Welcome to the new IOA website! Please reset your password to access your account.

Proceedings of the Institute of Acoustics

 

Using machine learning for the detection of propeller cavitation

 

D. Smith, QinetiQ Noise & Vibration, Rosyth, Scotland
B. McKinlay, QinetiQ Noise & Vibration, Rosyth, Scotland
R. Potter, QinetiQ Noise & Vibration, Rosyth, Scotland

 

 

1 INTRODUCTION

 

The noise generated by ships is recognized as having a significant detrimental impact on marine life1. This problem is further exacerbated with the growing number of vessels in operation. There is therefore a need to better understand and manage the noise radiated underwater by ships. Under normal operation, the propeller can contribute significantly to the overall platform noise.
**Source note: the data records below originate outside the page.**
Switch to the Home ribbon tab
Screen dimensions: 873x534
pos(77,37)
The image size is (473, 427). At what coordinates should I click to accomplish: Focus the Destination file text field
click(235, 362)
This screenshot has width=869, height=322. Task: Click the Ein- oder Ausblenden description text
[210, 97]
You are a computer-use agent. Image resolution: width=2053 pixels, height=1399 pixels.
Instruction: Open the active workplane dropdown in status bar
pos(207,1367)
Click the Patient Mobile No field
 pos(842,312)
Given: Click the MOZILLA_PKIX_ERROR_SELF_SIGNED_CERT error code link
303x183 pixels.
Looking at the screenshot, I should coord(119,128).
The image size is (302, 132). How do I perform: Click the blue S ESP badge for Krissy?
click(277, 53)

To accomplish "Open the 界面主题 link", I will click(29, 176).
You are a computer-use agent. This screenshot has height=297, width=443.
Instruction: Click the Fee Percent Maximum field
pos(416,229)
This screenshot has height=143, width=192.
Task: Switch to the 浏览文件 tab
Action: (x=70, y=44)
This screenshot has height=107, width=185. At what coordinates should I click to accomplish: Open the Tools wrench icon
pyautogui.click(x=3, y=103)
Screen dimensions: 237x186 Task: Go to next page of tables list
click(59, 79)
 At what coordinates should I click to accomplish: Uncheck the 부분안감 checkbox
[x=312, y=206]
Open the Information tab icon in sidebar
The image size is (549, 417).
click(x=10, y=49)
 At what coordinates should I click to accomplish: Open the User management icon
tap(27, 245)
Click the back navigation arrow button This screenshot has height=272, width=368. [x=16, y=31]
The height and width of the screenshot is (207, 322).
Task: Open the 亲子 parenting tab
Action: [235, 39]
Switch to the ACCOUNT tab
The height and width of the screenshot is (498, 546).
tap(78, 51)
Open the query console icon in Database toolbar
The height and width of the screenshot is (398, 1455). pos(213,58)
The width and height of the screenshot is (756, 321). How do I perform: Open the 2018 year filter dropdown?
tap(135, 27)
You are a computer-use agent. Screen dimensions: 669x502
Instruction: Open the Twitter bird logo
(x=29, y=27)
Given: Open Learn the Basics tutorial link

However, when cavitation is present on the propeller, the noise greatly increases and becomes the dominant noise source. Therefore, the impact of the noise radiated by a platform can be reduced if propeller cavitation can be avoided. This can be achieved if cavitation is promptly detected allowing for remedial action via the propeller controls to be taken.  

 

In this contribution, we investigate the use of a range of readily available machine learning methods for the detection of propeller cavitation based on a number of different input features. Propeller cavitation detection is possible using a range of signal processing methods. Cyclostationarity is a recently proposed signal processing method for propeller cavitation detection2. It relies a number of  frequency domain conversions, resulting in a cyclic spectrum. This spectrum is then searched for  peaks, where peaks around the blade rate and its harmonics can indicate the presence of cavitation. 

 

Figure 1 compares the output at various stages of the cyclostationarity analysis for a cavitating and non-cavitating signal. 

 

 

Figure 1: Comparison of cyclostationarity output at various steps for: (a) cavitating signal; and (b) non-cavitating signal.

 

Notable in Figure 1 is the inability to visually detect the presence of cavitation within the time waveform and frequency spectrum. We therefore investigate the use of machine learning methods on these two signal types in an effort to negate the significant signal processing required in the cyclostationarity analysis. A further motivation results from the reduction in capability of the cyclostationarity approach as the signal to noise ratio decreases. A number of further features, based on the statistics of the time waveform and frequency spectrum are also investigated in order to identify if these features provide further insights into the characterisation of cavitation. 

 

2 METHODS 

 

2.1 Cavitation Data 

 

The intent of the present work is to investigate the potential utility offered by machine learning models  for detecting cavitation on a propeller. In the absence of data suitable for publication, synthetic data  has been created. Signals were generated to represent transducer measurements taken in close  proximity to the propeller. Signals comprised a broadband signal, described by propeller  characteristics, a continuous component, and where cavitation is present, a modulating component.  

 

The broadband signal is described by the propeller noise estimation formula after Ross3, where the noise is characterised by the blade count and tip speed. The continuous component was characterised by Gaussian white noise at a specified signal to noise ratio. The modulating component was described by a summation of sinusoidal signals at frequencies corresponding to the blade rate and its harmonics up to the blade passing frequency. The signal is constructed by adding the continuous component to the product of the broadband and modulating components. Where cavitation is not present, the modulating part is excluded.  

 

500 signals of 1 second duration have been generated for the analysis. The signals are characterised across a range of blade counts, rotational speeds and signal to noise ratios, with 50 % having cavitation present by means of the modulating component. 

 

2.2 Machine Learning Models 

 

The problem of cavitation detection is a binary classification one; that is, is cavitation present or not. Therefore, the machine learning models studied comprised a range of classification models. In particular, the following models were studied: 

  • random-forest; 

  • k-nearest neighbours 

  • support vector machines; and 

  • logistic regression.  

These models were selected as they were readily available as part of the scikit-learn package4.  Further, they allow for easy implementation for the present work. It is understood that other, more complex models, may be more suited for the current study. However, their implementation was beyond the scope of the preliminary investigation undertaken as part of this work. It is planned to investigate these in the near future. 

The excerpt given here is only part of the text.